In the chapter summary, what song by Henri Alibert is named as part of the corpus tied to the 1931 Exposition coloniale?

TEXT SEGMENT:
>>

This chapter asks how France’s children were socialized into the imperial gaze by turning to a small but significant corpus of popular music, printed literature and visual works associated with France’s 1931 Exposition coloniale such as Henri Alibert’s song ‘Nénufar’ and Pol Rab’s illustrated comics of the same name that seem, on their surface, to undermine the Exhibition’s larger claim that its exhibits (and those contained within them) were ‘authentic’. Closer analyses, however, reveal that the comics explicitly stage such moments of colonized subjects’ rebellion to quell its young readers’ anxieties about the potentially dominating and racist nature of their own gaze. The chapter’s conclusion then considers how similar questions about this gaze continue to resurface in the twenty-first century. After discussing recent efforts to censor the resurgence of cultural artifacts (such as Hergé’s comic book Tintin au Congo), the chapter concludes that, while laudable, such efforts to censor racist materials also threaten to allow the larger ways of looking on which they depend from view. It is precisely these ways of looking (and their complex entanglement with notions of ‘self’ and ‘other’) that the Francophone works examined in subsequent chapters expose and ultimately contest.

<<

Stored data:
>>

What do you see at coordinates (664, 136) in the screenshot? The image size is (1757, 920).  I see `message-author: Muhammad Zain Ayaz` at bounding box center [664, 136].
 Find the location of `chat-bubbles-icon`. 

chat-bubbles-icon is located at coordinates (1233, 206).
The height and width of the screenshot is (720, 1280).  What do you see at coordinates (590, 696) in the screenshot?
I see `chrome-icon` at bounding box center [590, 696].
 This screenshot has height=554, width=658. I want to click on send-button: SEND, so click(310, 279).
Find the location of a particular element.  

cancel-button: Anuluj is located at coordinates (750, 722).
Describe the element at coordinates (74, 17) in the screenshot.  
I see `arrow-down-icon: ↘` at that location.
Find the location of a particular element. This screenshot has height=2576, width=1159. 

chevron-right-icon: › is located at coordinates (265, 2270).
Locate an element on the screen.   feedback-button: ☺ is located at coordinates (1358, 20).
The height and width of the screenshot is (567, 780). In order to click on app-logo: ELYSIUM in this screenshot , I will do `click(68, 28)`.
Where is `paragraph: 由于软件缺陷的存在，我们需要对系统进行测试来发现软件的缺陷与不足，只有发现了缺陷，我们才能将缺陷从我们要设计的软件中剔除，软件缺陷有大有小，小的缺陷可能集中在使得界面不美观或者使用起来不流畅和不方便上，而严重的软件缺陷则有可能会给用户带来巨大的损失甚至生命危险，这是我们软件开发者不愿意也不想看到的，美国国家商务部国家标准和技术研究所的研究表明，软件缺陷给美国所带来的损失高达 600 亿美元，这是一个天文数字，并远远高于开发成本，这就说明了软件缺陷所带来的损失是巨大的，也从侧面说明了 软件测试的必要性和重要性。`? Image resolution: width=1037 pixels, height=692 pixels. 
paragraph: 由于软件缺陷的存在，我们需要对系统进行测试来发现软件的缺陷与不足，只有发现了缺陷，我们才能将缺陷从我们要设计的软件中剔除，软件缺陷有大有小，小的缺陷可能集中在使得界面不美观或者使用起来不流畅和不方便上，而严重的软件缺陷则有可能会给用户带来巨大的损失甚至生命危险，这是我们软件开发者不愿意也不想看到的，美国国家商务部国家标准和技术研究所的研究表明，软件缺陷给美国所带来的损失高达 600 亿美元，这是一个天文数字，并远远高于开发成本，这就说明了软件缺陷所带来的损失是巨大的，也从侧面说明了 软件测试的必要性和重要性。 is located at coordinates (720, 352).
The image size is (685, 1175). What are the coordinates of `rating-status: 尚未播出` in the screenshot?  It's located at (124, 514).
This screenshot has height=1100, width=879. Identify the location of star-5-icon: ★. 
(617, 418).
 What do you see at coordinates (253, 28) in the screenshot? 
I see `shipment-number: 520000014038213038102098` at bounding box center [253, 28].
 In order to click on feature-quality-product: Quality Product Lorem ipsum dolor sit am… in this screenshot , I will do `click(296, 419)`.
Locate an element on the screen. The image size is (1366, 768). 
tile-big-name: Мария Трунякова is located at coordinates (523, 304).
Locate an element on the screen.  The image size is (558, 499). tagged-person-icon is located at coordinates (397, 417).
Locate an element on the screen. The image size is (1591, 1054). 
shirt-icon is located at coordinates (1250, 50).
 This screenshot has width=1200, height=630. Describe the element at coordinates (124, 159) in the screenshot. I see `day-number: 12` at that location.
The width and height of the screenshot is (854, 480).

<<

SOLUTION: ‘Nénufar’